PORTLAND – State officials are asking that a man accused of stabbing with a pocketknife the owner of a truck he had stolen earlier in the day be held without bond.
The Cumberland County District Attorney’s Office based its request, which attorneys made during Monday’s hearing, on a law that prevents prisoners charged with capital offenses from being released.
Julia Sheridan, an assistant district attorney, said the attack’s apparent random nature makes Nicholas Bennett dangerous to the community. “Someone that aggressive and violent should not be out on bail,” she said.
Bennett, 21, a transient with family in Eliot, is charged with breaking into the home of John Ohrt last Thursday and stabbing him repeatedly with a pocketknife.
Burglary after dark used to be a capital offense in Maine before the state abolished the death penalty in 1887. According to police, sunset occurred at 4:43 p.m. Thursday, making the entry a nighttime break-in.
According to police reports, Bennett stole Ohrt’s truck earlier in the day and used identification he found in it to learn where Ohrt lived.
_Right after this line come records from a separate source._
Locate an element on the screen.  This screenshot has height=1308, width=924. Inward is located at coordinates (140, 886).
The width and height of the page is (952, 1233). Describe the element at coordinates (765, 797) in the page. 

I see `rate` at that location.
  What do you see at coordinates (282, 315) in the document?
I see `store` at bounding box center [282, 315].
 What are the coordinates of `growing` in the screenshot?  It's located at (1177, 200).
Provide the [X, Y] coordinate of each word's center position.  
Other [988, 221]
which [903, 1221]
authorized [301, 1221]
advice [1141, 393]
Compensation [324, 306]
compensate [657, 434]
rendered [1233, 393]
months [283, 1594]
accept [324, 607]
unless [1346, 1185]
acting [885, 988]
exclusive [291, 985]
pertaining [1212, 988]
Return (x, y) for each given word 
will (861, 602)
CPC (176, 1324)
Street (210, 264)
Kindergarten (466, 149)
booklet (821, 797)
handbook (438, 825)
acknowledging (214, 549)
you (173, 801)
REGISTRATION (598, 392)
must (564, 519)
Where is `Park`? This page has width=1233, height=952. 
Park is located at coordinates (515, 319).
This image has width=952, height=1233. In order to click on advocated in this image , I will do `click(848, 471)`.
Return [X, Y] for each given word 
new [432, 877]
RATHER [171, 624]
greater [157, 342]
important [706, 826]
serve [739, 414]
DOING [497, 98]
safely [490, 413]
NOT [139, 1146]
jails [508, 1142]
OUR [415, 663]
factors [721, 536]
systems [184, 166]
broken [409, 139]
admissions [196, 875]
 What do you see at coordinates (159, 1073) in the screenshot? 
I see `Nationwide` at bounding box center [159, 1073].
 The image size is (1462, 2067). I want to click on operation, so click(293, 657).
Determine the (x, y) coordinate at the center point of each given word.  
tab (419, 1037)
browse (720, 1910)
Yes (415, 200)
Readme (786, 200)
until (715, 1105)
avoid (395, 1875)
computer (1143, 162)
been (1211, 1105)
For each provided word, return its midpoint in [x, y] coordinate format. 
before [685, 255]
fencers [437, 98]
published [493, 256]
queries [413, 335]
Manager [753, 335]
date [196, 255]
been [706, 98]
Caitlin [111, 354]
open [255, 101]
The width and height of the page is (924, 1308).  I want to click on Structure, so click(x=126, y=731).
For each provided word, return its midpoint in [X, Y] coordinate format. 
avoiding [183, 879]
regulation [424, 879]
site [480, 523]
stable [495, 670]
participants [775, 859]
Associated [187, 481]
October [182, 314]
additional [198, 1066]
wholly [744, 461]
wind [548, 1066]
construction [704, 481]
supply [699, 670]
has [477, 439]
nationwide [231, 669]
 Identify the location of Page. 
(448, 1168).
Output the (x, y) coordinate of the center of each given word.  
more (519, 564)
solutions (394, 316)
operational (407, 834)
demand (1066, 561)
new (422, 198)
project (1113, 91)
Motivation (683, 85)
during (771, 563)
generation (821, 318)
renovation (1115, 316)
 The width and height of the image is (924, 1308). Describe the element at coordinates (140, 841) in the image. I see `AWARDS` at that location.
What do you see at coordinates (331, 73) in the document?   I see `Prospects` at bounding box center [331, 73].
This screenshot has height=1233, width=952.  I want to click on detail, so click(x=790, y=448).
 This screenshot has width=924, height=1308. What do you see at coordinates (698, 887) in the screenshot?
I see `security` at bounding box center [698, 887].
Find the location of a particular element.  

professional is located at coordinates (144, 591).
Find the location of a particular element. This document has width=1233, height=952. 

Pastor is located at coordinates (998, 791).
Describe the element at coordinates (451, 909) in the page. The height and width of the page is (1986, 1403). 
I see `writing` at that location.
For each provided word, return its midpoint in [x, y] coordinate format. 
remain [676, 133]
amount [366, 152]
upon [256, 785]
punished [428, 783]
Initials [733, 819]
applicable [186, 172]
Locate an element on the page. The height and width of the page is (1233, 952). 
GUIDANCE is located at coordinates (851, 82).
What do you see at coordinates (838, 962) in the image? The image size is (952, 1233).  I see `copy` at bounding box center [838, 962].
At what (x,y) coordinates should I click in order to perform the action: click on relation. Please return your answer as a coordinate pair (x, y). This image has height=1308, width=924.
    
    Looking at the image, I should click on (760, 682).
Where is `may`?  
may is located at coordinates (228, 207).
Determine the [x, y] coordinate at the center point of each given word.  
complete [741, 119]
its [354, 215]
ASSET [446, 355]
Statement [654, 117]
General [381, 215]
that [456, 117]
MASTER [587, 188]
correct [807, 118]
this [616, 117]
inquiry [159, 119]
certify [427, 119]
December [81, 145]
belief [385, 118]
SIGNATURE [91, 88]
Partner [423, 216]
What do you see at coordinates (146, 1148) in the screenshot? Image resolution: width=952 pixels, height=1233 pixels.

Ohrt told police that he was on the telephone when a man police have said was Bennett came into his apartment and began hitting Ohrt with a green bottle and stabbing him with a pocketknife.
Bennett drove away in Ohrt’s pickup truck and was later arrested in Yarmouth.
His attorney said that holes in the state’s evidence mean his client should be released. “I think there’s a lot more to this case than meets the eye,” said Howard O’Brien, who would not go into specifics.